# [Exercise material]
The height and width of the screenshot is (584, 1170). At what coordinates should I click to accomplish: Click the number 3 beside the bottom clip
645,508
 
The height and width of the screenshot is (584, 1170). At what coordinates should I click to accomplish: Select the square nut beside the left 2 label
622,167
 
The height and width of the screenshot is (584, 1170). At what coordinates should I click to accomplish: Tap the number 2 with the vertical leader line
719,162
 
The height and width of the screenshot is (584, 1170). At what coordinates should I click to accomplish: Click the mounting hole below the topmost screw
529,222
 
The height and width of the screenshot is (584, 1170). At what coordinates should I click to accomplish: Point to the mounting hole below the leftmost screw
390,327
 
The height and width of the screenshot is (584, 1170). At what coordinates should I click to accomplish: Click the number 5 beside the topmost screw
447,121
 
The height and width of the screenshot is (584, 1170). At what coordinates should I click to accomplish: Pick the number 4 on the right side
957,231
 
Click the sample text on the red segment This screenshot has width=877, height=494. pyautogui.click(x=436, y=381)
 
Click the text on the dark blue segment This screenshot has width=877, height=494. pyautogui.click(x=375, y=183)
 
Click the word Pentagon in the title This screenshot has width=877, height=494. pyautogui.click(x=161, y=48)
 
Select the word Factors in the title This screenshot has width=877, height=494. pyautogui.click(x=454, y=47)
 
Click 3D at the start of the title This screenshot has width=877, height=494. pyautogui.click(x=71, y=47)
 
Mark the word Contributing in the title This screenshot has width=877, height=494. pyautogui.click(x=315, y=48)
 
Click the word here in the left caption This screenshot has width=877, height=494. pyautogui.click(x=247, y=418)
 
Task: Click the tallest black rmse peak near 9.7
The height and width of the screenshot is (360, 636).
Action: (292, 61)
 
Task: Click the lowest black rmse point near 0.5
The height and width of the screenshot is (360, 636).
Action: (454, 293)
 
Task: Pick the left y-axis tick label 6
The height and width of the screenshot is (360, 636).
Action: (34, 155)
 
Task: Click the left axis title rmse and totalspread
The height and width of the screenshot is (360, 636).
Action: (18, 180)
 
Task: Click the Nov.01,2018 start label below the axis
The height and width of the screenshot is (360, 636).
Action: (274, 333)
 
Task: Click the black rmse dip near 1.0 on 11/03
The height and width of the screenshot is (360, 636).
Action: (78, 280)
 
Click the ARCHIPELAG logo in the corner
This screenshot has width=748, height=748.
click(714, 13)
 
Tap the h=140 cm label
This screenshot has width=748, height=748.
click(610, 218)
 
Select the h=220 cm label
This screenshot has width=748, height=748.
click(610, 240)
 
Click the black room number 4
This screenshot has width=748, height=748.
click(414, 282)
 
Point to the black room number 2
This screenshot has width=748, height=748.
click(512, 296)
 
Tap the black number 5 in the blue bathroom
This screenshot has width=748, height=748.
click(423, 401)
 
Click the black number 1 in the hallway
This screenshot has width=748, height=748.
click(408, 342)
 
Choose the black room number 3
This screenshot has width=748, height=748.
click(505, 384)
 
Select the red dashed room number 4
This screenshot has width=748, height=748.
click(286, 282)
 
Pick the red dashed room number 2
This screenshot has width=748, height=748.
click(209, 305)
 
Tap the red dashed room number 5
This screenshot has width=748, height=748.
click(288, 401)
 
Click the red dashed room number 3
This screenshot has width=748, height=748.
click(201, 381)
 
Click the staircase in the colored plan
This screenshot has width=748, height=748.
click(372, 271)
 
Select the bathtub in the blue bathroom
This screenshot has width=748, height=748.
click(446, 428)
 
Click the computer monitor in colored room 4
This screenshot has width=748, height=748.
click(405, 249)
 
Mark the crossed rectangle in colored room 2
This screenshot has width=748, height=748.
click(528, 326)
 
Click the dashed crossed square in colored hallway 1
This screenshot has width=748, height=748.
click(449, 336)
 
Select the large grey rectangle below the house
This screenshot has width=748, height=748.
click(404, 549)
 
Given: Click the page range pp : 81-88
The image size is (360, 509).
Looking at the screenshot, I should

# [Problem requirements]
Return each line of the data above exactly as it stands, from start to finish.

# [Answer for this exercise]
The height and width of the screenshot is (584, 1170). At what coordinates should I click to accomplish: Click the number 3 beside the bottom clip
645,508
 
The height and width of the screenshot is (584, 1170). At what coordinates should I click to accomplish: Select the square nut beside the left 2 label
622,167
 
The height and width of the screenshot is (584, 1170). At what coordinates should I click to accomplish: Tap the number 2 with the vertical leader line
719,162
 
The height and width of the screenshot is (584, 1170). At what coordinates should I click to accomplish: Click the mounting hole below the topmost screw
529,222
 
The height and width of the screenshot is (584, 1170). At what coordinates should I click to accomplish: Point to the mounting hole below the leftmost screw
390,327
 
The height and width of the screenshot is (584, 1170). At what coordinates should I click to accomplish: Click the number 5 beside the topmost screw
447,121
 
The height and width of the screenshot is (584, 1170). At what coordinates should I click to accomplish: Pick the number 4 on the right side
957,231
 
Click the sample text on the red segment This screenshot has width=877, height=494. pyautogui.click(x=436, y=381)
 
Click the text on the dark blue segment This screenshot has width=877, height=494. pyautogui.click(x=375, y=183)
 
Click the word Pentagon in the title This screenshot has width=877, height=494. pyautogui.click(x=161, y=48)
 
Select the word Factors in the title This screenshot has width=877, height=494. pyautogui.click(x=454, y=47)
 
Click 3D at the start of the title This screenshot has width=877, height=494. pyautogui.click(x=71, y=47)
 
Mark the word Contributing in the title This screenshot has width=877, height=494. pyautogui.click(x=315, y=48)
 
Click the word here in the left caption This screenshot has width=877, height=494. pyautogui.click(x=247, y=418)
 
Task: Click the tallest black rmse peak near 9.7
The height and width of the screenshot is (360, 636).
Action: (292, 61)
 
Task: Click the lowest black rmse point near 0.5
The height and width of the screenshot is (360, 636).
Action: (454, 293)
 
Task: Pick the left y-axis tick label 6
The height and width of the screenshot is (360, 636).
Action: (34, 155)
 
Task: Click the left axis title rmse and totalspread
The height and width of the screenshot is (360, 636).
Action: (18, 180)
 
Task: Click the Nov.01,2018 start label below the axis
The height and width of the screenshot is (360, 636).
Action: (274, 333)
 
Task: Click the black rmse dip near 1.0 on 11/03
The height and width of the screenshot is (360, 636).
Action: (78, 280)
 
Click the ARCHIPELAG logo in the corner
This screenshot has width=748, height=748.
click(714, 13)
 
Tap the h=140 cm label
This screenshot has width=748, height=748.
click(610, 218)
 
Select the h=220 cm label
This screenshot has width=748, height=748.
click(610, 240)
 
Click the black room number 4
This screenshot has width=748, height=748.
click(414, 282)
 
Point to the black room number 2
This screenshot has width=748, height=748.
click(512, 296)
 
Tap the black number 5 in the blue bathroom
This screenshot has width=748, height=748.
click(423, 401)
 
Click the black number 1 in the hallway
This screenshot has width=748, height=748.
click(408, 342)
 
Choose the black room number 3
This screenshot has width=748, height=748.
click(505, 384)
 
Select the red dashed room number 4
This screenshot has width=748, height=748.
click(286, 282)
 
Pick the red dashed room number 2
This screenshot has width=748, height=748.
click(209, 305)
 
Tap the red dashed room number 5
This screenshot has width=748, height=748.
click(288, 401)
 
Click the red dashed room number 3
This screenshot has width=748, height=748.
click(201, 381)
 
Click the staircase in the colored plan
This screenshot has width=748, height=748.
click(372, 271)
 
Select the bathtub in the blue bathroom
This screenshot has width=748, height=748.
click(446, 428)
 
Click the computer monitor in colored room 4
This screenshot has width=748, height=748.
click(405, 249)
 
Mark the crossed rectangle in colored room 2
This screenshot has width=748, height=748.
click(528, 326)
 
Click the dashed crossed square in colored hallway 1
This screenshot has width=748, height=748.
click(449, 336)
 
Select the large grey rectangle below the house
This screenshot has width=748, height=748.
click(404, 549)
 
Given: Click the page range pp : 81-88
The image size is (360, 509).
Looking at the screenshot, I should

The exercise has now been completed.